Why is it that students find it easier to calculate the area of triangle ABC but will have difficulty calculating the area of triangle DEF? Middle school students even believe that it’s impossible to find the area of DEF because the triangle has no base and height!
That knowing the invariant properties that makes a triangle a triangle (or any geometrical shape for that matter), is not an easy concept to learn is illustrated by this conversation I had with my 4-year old niece who proudly announced she can name any shape. The teacher in me has to assess.
Thinking about how a four-year old could possibly think of these meaning of the shapes made me ask: If four-year olds are capable of thinking this way then why do we think that there are students who can’t do math or doubt the idea that algebra is for all?
This is an exciting topic! Something I’ve written about for college and university faculty: pre-school children developmentally don’t perceive that a shape is a triangle unless it is an equilateral triangle with its base on the horizontal. And how do we help them see otherwise when they get to school?
But…that middle grade students couldn’t mentally reorient a right triangle and see that it had a base and and altitude? That someone needs to tell them to rotate the page until they can “see it”? That floored me!
Second is the pervasiveness of technology in the world of preschoolers with access to computers. Those little ones are our REAL “digital natives”: “Play.” “Download.”
PS: This triangle topic hits a chord with me, b/c it reminds me of being 5 years old. My introduction to the word “triangle” was musical, not mathematical. I thought they named the shape called a triangle after the little musical instrument I hit with a metal stick in my Kindergarden “rhythm band” of percussion instruments.
Bottom line: Young children desperately try to make sense of the world given the contexts they encounter.

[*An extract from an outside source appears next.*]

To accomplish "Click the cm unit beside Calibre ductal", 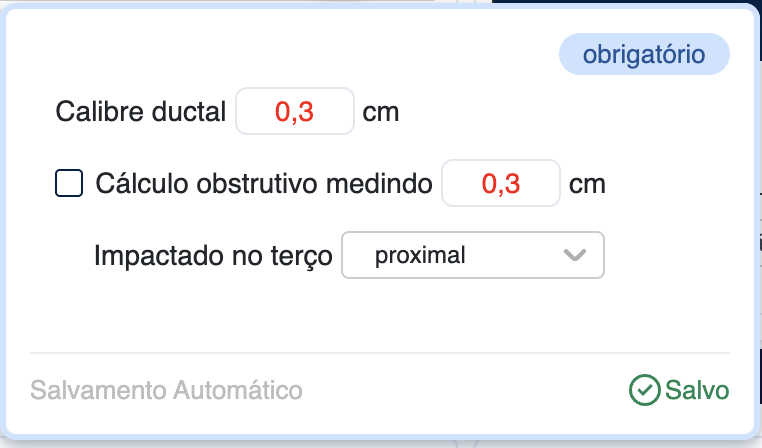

Thank you for this wonderful article!
Isn’t the reason for this not that kids don’t get it, even a four year old, but that when we introduce a triangle, we always introduce it in the standard position (your first picture for your four year old niece). And continue to use that illustration throughout the learning, so that we basically force the learning that a triangle looks a certain way. Here’s where I think introducing concepts before attaching formal words and definitions and algorithms is important and where technology can be very useful. A static picture cannot truly demonstrate all the possible triangle (or any shape) positions, but dynamic math software such as Sketchpad can introduce a triangle, and then move that triangle to hundreds of different positions and orientations in a matter of seconds, providing a much broader understanding of a triangle, which then leads to a broader understanding of the algorithms we eventually attach to the representations.